### TASK MATERIAL:
BEGIN

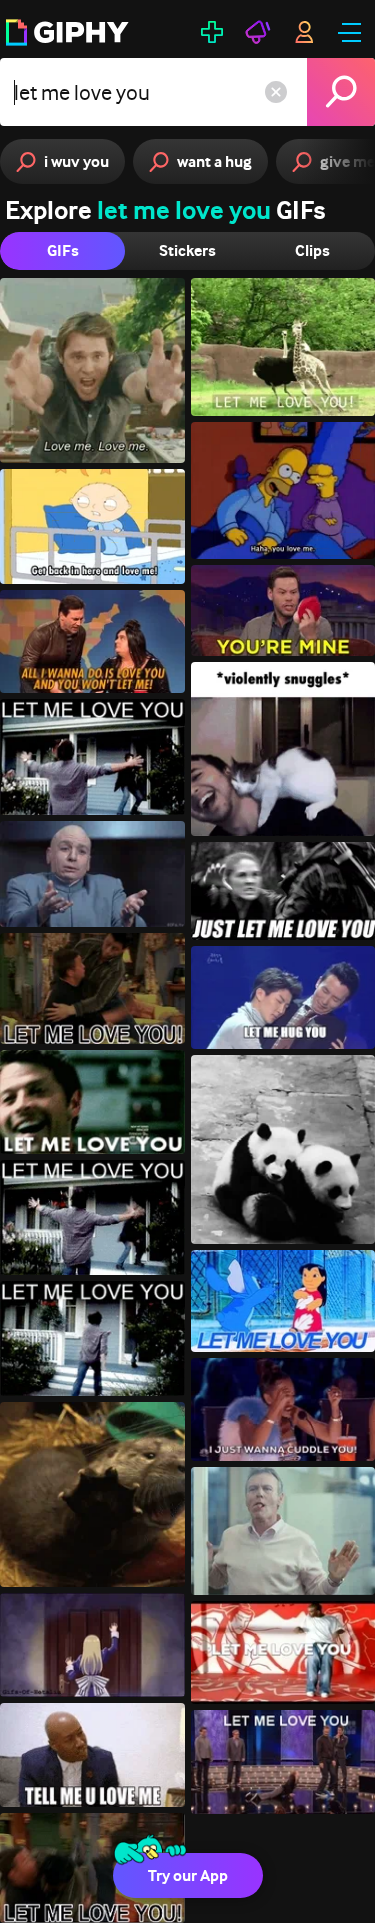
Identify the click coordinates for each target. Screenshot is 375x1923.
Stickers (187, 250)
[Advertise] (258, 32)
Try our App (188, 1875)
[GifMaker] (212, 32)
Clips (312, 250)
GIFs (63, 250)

END

### WORK ITEM:
Each line of the data should be quoted exactly, with pictures left out.

### EXERCISE ANSWER:
Identify the click coordinates for each target. Screenshot is 375x1923.
Stickers (187, 250)
[Advertise] (258, 32)
Try our App (188, 1875)
[GifMaker] (212, 32)
Clips (312, 250)
GIFs (63, 250)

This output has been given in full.